- [EXERCISE]
Quote the lines below word for word.

━━━━━ RECORDS ━━━━━

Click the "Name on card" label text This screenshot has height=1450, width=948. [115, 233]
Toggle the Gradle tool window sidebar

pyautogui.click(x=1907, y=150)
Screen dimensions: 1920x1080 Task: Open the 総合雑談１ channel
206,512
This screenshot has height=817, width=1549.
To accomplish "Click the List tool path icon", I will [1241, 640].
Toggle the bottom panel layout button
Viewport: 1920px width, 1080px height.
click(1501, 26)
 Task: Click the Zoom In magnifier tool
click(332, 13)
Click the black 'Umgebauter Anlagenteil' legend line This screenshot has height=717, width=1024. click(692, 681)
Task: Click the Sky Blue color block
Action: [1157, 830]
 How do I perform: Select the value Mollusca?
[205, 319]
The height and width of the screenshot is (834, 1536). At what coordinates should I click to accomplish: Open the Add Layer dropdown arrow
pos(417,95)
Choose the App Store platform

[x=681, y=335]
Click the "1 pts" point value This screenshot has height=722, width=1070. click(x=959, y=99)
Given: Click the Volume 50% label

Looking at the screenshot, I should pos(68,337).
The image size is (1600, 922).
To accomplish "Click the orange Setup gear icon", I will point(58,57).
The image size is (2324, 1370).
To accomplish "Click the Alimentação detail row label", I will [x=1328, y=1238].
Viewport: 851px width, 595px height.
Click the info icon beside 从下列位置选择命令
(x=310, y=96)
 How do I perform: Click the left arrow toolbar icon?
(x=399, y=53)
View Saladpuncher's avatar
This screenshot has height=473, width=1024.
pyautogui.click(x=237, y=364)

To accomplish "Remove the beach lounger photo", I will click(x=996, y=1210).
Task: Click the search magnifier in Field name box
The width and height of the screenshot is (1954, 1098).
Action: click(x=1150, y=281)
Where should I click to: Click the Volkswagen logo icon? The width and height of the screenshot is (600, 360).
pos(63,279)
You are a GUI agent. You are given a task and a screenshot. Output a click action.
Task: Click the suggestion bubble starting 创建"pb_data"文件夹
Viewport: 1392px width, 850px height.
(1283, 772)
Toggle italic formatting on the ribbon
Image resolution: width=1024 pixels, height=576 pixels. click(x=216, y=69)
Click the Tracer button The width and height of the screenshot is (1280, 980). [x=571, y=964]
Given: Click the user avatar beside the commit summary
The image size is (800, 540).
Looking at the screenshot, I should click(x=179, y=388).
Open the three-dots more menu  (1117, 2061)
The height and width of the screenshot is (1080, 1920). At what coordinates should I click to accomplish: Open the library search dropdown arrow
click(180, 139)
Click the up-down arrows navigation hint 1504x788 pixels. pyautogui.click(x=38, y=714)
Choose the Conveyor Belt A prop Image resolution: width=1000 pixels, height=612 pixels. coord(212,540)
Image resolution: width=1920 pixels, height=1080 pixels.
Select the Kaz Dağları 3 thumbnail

━━━━━

- [WRITTEN SOLUTION]
Click the "Name on card" label text This screenshot has height=1450, width=948. [115, 233]
Toggle the Gradle tool window sidebar

pyautogui.click(x=1907, y=150)
Screen dimensions: 1920x1080 Task: Open the 総合雑談１ channel
206,512
This screenshot has height=817, width=1549.
To accomplish "Click the List tool path icon", I will [1241, 640].
Toggle the bottom panel layout button
Viewport: 1920px width, 1080px height.
click(1501, 26)
 Task: Click the Zoom In magnifier tool
click(332, 13)
Click the black 'Umgebauter Anlagenteil' legend line This screenshot has height=717, width=1024. click(692, 681)
Task: Click the Sky Blue color block
Action: [1157, 830]
 How do I perform: Select the value Mollusca?
[205, 319]
The height and width of the screenshot is (834, 1536). At what coordinates should I click to accomplish: Open the Add Layer dropdown arrow
pos(417,95)
Choose the App Store platform

[x=681, y=335]
Click the "1 pts" point value This screenshot has height=722, width=1070. click(x=959, y=99)
Given: Click the Volume 50% label

Looking at the screenshot, I should pos(68,337).
The image size is (1600, 922).
To accomplish "Click the orange Setup gear icon", I will point(58,57).
The image size is (2324, 1370).
To accomplish "Click the Alimentação detail row label", I will [x=1328, y=1238].
Viewport: 851px width, 595px height.
Click the info icon beside 从下列位置选择命令
(x=310, y=96)
 How do I perform: Click the left arrow toolbar icon?
(x=399, y=53)
View Saladpuncher's avatar
This screenshot has height=473, width=1024.
pyautogui.click(x=237, y=364)

To accomplish "Remove the beach lounger photo", I will click(x=996, y=1210).
Task: Click the search magnifier in Field name box
The width and height of the screenshot is (1954, 1098).
Action: click(x=1150, y=281)
Where should I click to: Click the Volkswagen logo icon? The width and height of the screenshot is (600, 360).
pos(63,279)
You are a GUI agent. You are given a task and a screenshot. Output a click action.
Task: Click the suggestion bubble starting 创建"pb_data"文件夹
Viewport: 1392px width, 850px height.
(1283, 772)
Toggle italic formatting on the ribbon
Image resolution: width=1024 pixels, height=576 pixels. click(x=216, y=69)
Click the Tracer button The width and height of the screenshot is (1280, 980). [x=571, y=964]
Given: Click the user avatar beside the commit summary
The image size is (800, 540).
Looking at the screenshot, I should click(x=179, y=388).
Open the three-dots more menu  (1117, 2061)
The height and width of the screenshot is (1080, 1920). At what coordinates should I click to accomplish: Open the library search dropdown arrow
click(180, 139)
Click the up-down arrows navigation hint 1504x788 pixels. pyautogui.click(x=38, y=714)
Choose the Conveyor Belt A prop Image resolution: width=1000 pixels, height=612 pixels. coord(212,540)
Image resolution: width=1920 pixels, height=1080 pixels.
Select the Kaz Dağları 3 thumbnail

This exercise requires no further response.